Problem:
Could you extract every line of the material, from the one containing "MOUNTED HARROWS (63, 11)" down through the last line, copied word for word but leaving out the pictures?

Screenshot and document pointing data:

┄┄┄┄┄┄┄┄┄┄┄┄┄┄┄┄┄┄┄┄

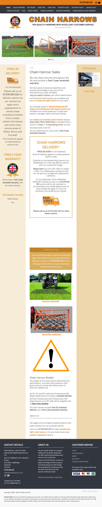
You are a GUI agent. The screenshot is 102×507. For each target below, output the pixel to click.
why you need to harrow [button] (40, 95)
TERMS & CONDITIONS (80, 462)
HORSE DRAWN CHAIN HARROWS (84, 11)
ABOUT (74, 456)
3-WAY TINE (51, 7)
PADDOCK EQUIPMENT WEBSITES (50, 477)
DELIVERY (75, 459)
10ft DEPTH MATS (77, 7)
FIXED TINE (41, 7)
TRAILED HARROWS (46, 11)
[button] (40, 403)
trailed (36, 119)
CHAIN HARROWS (19, 7)
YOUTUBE (89, 91)
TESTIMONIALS (77, 453)
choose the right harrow (46, 100)
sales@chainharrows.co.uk (13, 473)
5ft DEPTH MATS (63, 7)
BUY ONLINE (31, 7)
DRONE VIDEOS (33, 11)
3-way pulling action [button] (54, 124)
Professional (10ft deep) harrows (53, 109)
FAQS (23, 11)
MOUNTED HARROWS (63, 11)
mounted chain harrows (53, 119)
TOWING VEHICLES (13, 11)
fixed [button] (40, 124)
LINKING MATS (91, 7)
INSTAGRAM (89, 68)
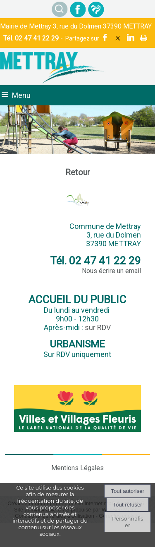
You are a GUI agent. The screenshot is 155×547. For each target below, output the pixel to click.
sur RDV (98, 327)
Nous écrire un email (111, 271)
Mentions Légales (77, 468)
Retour (77, 172)
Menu (21, 95)
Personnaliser (127, 521)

┄┄┄┄┄┄┄┄┄┄┄┄┄┄┄┄┄┄┄┄

Solution to the problem:
MOUNTED HARROWS (63, 11)
mounted chain harrows (53, 119)
TOWING VEHICLES (13, 11)
fixed [button] (40, 124)
LINKING MATS (91, 7)
INSTAGRAM (89, 68)
You are a GUI agent. The screenshot is 155×547. For each target below, output the pixel to click.
sur RDV (98, 327)
Nous écrire un email (111, 271)
Mentions Légales (77, 468)
Retour (77, 172)
Menu (21, 95)
Personnaliser (127, 521)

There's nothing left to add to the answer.